**Problem**: Restate the data that follows exactly as it stands, beginning with the first line and ending with the line that contains "Task: Open the 实用工具 measure utilities icon".

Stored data
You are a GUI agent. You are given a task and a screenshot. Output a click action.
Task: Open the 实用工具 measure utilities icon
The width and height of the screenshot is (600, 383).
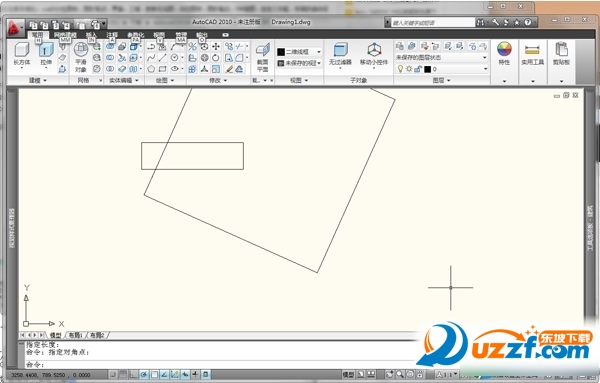(x=532, y=54)
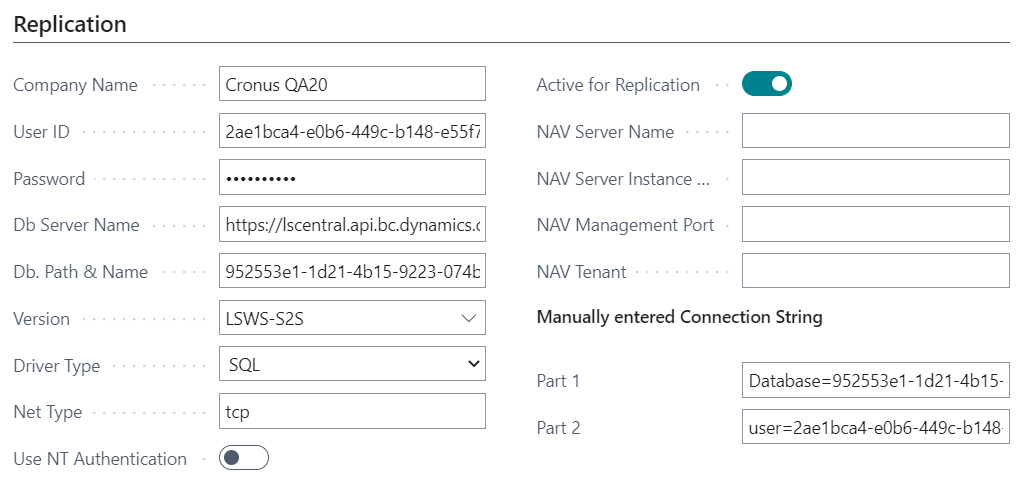Screen dimensions: 1029x487
Task: Click the NAV Server Name field
Action: click(875, 131)
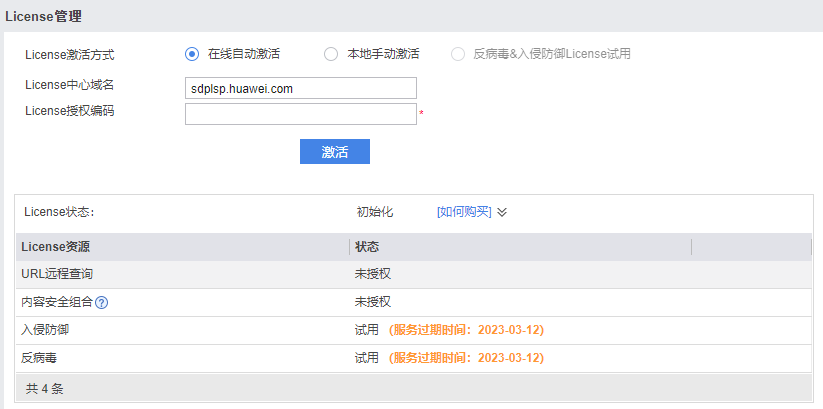The image size is (823, 409).
Task: Click the 反病毒 service expiry date text
Action: pos(466,358)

**Output for this exercise**:
You are a GUI agent. You are given a task and a screenshot. Output a click action.
Task: Open the 实用工具 measure utilities icon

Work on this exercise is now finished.